Biden to meet with Afghan President Ghani as violence surges

Biden will seek to reassure Ghani and Abdullah of US support for the Afghan people

Reuters June 20, 2021
US President Joe Biden speaks about the administration's response to the coronavirus disease (Covid-19) pandemic at the White House in Washington, US, March 2, 2021. PHOTO: REUTERS

US President Joe Biden will meet at the White House with Afghan President Ashraf Ghani and chairman of Afghanistan's High Council for National Reconciliation Abdullah Abdullah on Friday to discuss US. troop withdrawal amid a surge in fighting between Afghan forces and the Taliban across the country.

In their first face-to-face meeting, Biden will seek to reassure Ghani and Abdullah of US support for the Afghan people including diplomatic, economic and humanitarian assistance, the White House said in a statement. Biden will also repeat his pledge to ensure that the country never becomes a safe haven for terrorist groups.

Also read: Afghan president replaces two top ministers, army chief as violence grows

"The visit by President Ghani and Dr. Abdullah will highlight the enduring partnership between the United States and Afghanistan as the military drawdown continues," the White House said.

However, since Biden's decision in April to pull out all US troops before Sept. 11 to end America's longest war after nearly 20 years of conflict, at least 30 districts have been seized by the Taliban.

The group has staged a campaign to expand its influence across the country as the United States began withdrawing troops on May 1 and closed some bases and handed them over to the Afghan government.

The Taliban was not immediately available for comment and there was no immediate reaction from Ghani's office.

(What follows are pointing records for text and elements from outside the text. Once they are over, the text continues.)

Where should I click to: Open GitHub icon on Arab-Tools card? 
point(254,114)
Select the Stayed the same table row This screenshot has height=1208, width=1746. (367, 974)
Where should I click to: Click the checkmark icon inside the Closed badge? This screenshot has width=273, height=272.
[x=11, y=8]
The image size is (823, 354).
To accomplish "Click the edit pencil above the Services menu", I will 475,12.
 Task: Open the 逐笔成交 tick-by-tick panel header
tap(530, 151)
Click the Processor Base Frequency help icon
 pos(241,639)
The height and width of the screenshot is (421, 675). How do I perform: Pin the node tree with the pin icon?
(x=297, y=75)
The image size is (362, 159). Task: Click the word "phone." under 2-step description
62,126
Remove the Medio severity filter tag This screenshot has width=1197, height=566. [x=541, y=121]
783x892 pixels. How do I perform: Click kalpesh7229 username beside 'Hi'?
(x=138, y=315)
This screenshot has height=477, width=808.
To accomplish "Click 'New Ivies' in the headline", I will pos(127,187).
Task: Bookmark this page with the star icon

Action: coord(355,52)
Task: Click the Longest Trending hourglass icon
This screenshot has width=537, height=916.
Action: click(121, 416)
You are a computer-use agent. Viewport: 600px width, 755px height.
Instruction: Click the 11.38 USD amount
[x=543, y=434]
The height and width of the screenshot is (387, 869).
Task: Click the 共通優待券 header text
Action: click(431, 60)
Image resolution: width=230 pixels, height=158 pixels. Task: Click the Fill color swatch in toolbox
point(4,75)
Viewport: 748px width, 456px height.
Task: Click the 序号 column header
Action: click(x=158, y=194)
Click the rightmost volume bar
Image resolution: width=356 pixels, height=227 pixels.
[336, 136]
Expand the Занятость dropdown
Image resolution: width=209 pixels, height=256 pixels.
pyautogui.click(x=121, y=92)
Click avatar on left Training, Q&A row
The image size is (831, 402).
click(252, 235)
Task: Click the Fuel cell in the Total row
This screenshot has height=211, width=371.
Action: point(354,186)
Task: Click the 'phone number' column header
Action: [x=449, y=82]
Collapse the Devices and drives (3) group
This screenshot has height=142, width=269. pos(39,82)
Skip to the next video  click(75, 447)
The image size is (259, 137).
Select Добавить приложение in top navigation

But a senior Afghan official said the Afghan president would be seeking assurances from the United States over its continued support for Afghan security forces in the aftermath of the withdrawal.

The visit would also come in the face of slow progress in talks between the Taliban and Afghan government representatives in Qatar. Officials have raised concerns over the stalling negotiations and have said the Taliban has not yet submitted a written peace proposal that could be used as a starting point for substantive talks.

In May, U.S. intelligence analysts released an assessment that the Taliban "would roll back much" of the progress made in Afghan women's rights if the Islamist extremists regained national power.